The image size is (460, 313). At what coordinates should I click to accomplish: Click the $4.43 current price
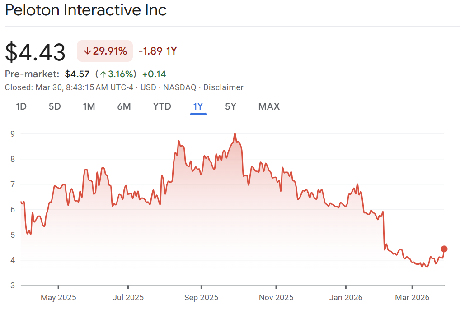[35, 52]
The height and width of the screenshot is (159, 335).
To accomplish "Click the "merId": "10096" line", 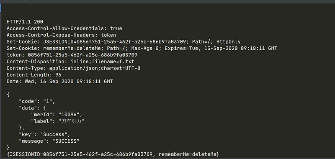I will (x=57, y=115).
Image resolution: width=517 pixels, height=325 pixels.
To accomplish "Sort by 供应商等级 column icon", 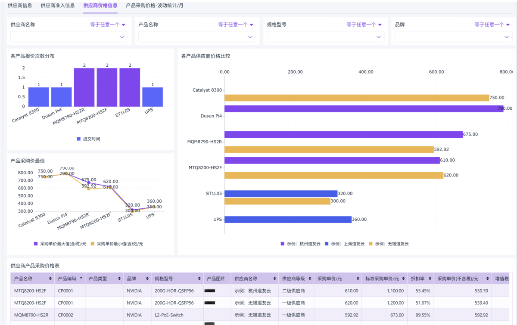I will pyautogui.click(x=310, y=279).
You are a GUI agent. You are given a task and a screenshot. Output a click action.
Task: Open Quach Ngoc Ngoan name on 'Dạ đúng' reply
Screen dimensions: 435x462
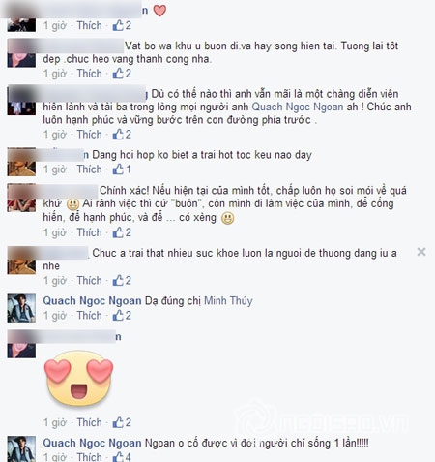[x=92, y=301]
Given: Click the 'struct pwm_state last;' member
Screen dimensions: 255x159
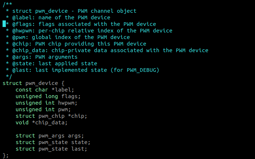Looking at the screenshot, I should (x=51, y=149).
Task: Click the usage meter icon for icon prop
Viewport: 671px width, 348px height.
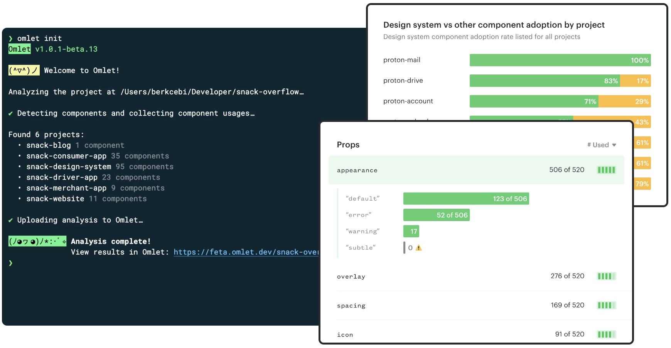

◆ ◆ ◆ ◆ ◆ ◆ ◆

What you are asked to do:
Print exactly, and print only, the lines from the line with "Task: Click the" through the last line of the entries, both ends included. No pictures belong in the result.

Solution:
Task: Click the usage meter icon for icon prop
Viewport: 671px width, 348px height.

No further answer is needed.